The government's attitude is best illustrated in an extraordinary exchange of letters between the now highly-esteemed Dr. William Inman, at the time a Senior Medical Officer at the Committee of Safety of Medicines, who in reference to a meeting with Dr. Isabel Gal says:

"We are defenceless, in the matter of the eight-year delay".

"Isabel Gal is an intelligent, dedicated but rather sad little person...I dealt with her sympathetically, but I do not believe we have heard the last of this matter."

Given the appalling enormity of revelations, it is hard to imagine this could extend deeper, but further investigation reveals that Primodos had lost its licence for use as a pregnancy test drug in 1970 and could no longer be marketed as such, but only as a drug to treat secondary ammoreehea. Despite this, the Committee of Safety on Medicine failed to warn doctors until 1975, in a letter suggesting "it may cause congenital abnormalities" and in 1977 stating that the "Association has been confirmed".

Bayer confirmed to Sky News that the drug was not licenced as a pregnancy test after 1970, and anyone using it as such would have been doing so "off label" or, in other words, not as instructed.

This would include Nichola's mother, and thousands of others mothers who now await answers on why their doctors did not know about the change.

It is logical to assume that if a medicine has its licence changed, and if it is a significant or dramatic change in use, agencies would work together to keep health professionals updated, just as health professionals have an obligation to make sure they are up-to-date.

The authorities in Sweden, Finland, Germany, USA, Australia, Ireland and Holland issued warnings and took action on Hormone Pregnancy Tests as early as 1970, which was five years before any warning was issued in the UK, in spite of the fact that the UK's Committee on Safety of Medicine was the first medical authority to know of the hazard.

There is even evidence that some doctors continued to prescribe these drugs even after the official warnings. The reputable medical journal of the time General Practitioner estimated that, in 1976 a year after the official warnings, no fewer than 8,000 prescriptions were issued, surely revealing medical malpractice on a large scale?

Minutes of a General Medical Services Committee meeting, attended by doctors, reveal their fears on the legal consequences, but these were alleviated by the suggestion that it would be easier to destroy patient medical records, however wrong that was - a possible explanation for Nichola and many of the victims whose medical records have 'disappeared' and were given implausible reasons for their loss.
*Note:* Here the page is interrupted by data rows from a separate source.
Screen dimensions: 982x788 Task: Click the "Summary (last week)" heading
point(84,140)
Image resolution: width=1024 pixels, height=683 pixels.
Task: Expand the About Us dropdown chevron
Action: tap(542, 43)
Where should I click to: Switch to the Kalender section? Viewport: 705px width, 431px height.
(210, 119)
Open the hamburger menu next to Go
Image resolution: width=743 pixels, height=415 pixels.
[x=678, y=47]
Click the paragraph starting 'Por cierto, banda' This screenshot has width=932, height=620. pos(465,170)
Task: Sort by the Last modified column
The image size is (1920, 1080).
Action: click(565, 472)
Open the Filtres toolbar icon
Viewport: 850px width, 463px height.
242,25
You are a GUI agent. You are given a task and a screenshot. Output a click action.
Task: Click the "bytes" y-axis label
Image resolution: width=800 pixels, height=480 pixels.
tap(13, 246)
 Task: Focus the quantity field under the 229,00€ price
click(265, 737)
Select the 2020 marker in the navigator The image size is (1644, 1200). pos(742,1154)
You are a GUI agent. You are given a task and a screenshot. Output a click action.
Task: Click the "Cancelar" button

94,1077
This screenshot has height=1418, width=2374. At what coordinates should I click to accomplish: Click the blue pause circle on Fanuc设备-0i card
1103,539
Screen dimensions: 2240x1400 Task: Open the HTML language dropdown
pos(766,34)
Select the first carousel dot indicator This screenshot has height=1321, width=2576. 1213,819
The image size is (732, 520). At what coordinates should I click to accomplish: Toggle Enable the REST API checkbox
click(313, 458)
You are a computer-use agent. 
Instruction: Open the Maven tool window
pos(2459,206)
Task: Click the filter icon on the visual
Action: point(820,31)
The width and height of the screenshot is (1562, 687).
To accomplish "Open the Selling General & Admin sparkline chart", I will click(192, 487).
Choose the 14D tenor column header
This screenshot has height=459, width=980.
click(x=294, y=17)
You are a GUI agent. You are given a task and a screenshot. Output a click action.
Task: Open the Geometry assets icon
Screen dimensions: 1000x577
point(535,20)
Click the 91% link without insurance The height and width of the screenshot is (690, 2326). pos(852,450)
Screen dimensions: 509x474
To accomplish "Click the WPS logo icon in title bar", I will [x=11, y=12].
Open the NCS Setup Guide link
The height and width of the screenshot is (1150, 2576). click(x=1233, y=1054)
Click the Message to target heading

Drug company Bayer and the MHRA both say that there is insufficient data to prove a conclusive link, but this misses the point. The link, which they indicated on the packet, has not been disproved. Schering simply discontinued Primodos and never looked back, nor did the Committee on Safety of Medicine, but the victims and their parents continue to live with their defects. Mothers, unable to forget the guilt of using the drug, their children, now grown up, continue to look for answers as to why they were born with abnormalities.

Their questions about Primodos could have been avoided if the regulator and drugs company had responded more swiftly to the clear concerns and followed proper procedures to ensure the drug was not being used inappropriately after 1970. Time and time again they failed.

They say that justice delayed is justice denied. We know that too well after Thalidomide, Hillsborough and many other tragedies. But how do you wrestle with your conscience when the injustice you have perpetrated has destroyed the lives of children and left thousands of victims still enduring pain and suffering, without acknowledgement, apology and adequate compensation?

Today in a Backbench Business Committee Debate, supported by Nick de Bois, Jacob Rees-Mogg and other colleagues affected by the tragedy we take these questions to the minister to remind him that justice cannot be time-limited, it must be absolute.